We love New Orleans. We have been there several times and are always charmed by the food, culinary talent, and history of the city. We don’t spend much time on infamous Bourbon Street; been there, done that years ago. But there is so much more to the city. One of my favorite shops in The French Quarter is Lucullus.
It is a wonderful antique shop that imports all kinds of French antique cookware. I have a beautiful copper pot, circa early 1900’s, that I bought from the shop at least 15 years ago. The name of the shop has great gastronomic significance. Lucullus was a Roman general and politician in 80 BC. He was known for his decadent banqueting and interest in food. Today Lucullan means lavish, extravagant, and gourmet; ie, a Lucullan delight.
There are many wonderful restaurants in New Orleans. My first food epiphany occurred in New Orleans. I was newly married and we traveled there to a conference that my husband was attending. Our friends, John and Georgia, who were also attending the conference, had heard of a small restaurant that was supposed to have great food. We traveled across a bridge to reach it. I wish I could remember its name. It is long gone now. We just called our old friends and they remembered the name. It was called La Ruth’s. Thank goodness for friends whose minds are still sharp. There were only 30 seats but La Ruth’s was always busy. Both David and I ordered Trout Meuniere. Even today I can remember the taste of the buttery lemon flavored fish. I think that was the beginning of my understanding that food could be a transporting experience. We both still talk about that meal and have tried to duplicate the experience. We are still working on it. But sometimes there is only one first time; impossible to recapture. I wonder if Julia Child ever duplicated her first experience with Sole Meuniere.
Today New Orleans is home to many culinary legends. Among them is John Besh, a native son of Southern Louisianna. He has nine restaurants. Among them is La Provence in Lacombe, just outside of New Orleans. Set on picturesque grounds with an extensive kitchen garden, La Provence looks like a typical Provencal auberge. The stucco, tiled roof restaurant features an antique French bar, a huge stucco fireplace and oak beamed ceilings. It has a sophisticated menu of French and Cajun inspired dishes. But the closest thing you can find to Jambalaya would be a Quail Gumbo. Nonetheless the recipe that I am featuring today is a John Besh jambalaya that was featured in People magazine of all places.
I must give credit where credit is due. David found this recipe, bought the ingredients and cooked it. He is still smarting over the fact that I never mentioned that he made the Braised Short Ribs that we had at Christmas. Jambalaya is a Louisiana Creole dish with Spanish and French influences. Meats and seafood cooked with rice is reminiscent of the Spanish paella. The Provencal word Jambon, meaning ham, is more than likely the basis of the word’s origin. David included both chicken and pork in this dish, along with andouille sausage and shrimp. It was delicious.

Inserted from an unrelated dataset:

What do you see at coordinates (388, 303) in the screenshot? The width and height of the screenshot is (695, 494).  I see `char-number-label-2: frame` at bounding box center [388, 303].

It is good straight out of the pot. But I “fancied up” the presentation a bit. I saved some of the shrimp, sausages and sauce separately. After the jambalaya was done I placed a serving of it in a round bowl, packed it down and then inverted it into an individual serving bowl. I surrounded it with sauce and sausage pieces and placed three shrimp on the top. I sprinkled it with snipped chives for a little color. This makes a lot so it is good for company.
JAMBALAYA (Adapted from John Besh)
3 slices of bacon, diced
1 onion, diced
1/2 green pepper, diced
1 stalk celery, diced
1 lb andouille sausage, sliced
3 cups uncooked, converted Louisiana white rice
1 tsp smoked paprika
1 tsp. dried thyme
1/2-1 tsp. crushed red pepper flakes
5 cups chicken broth
1 cup tomato sauce (I used Rao’s Marinara sauce)
1/2 pound peeled and deveined shrimp (More for presentation)
2 cups diced cooked pork and chicken
3 green onions, chopped
Salt
Hot sauce
In a large, heavy-bottomed pot, cook bacon over medium-high heat until fat is rendered, about 3 minutes. Add onions, stirring often until browned. Add green pepper, celery and sausage; cook, stirring often, 3 minutes longer. Add rice, paprika, thyme and red pepper flakes.
Add chicken broth, tomato sauce, pork, chicken and green onions; bring to a boil, stirring well. Reduce heat, cover and simmer 18 minutes until rice is done. (Add shrimp after rice has cooked for about 5 minutes into the process.) Remove from heat. Seasons with salt and hot sauce.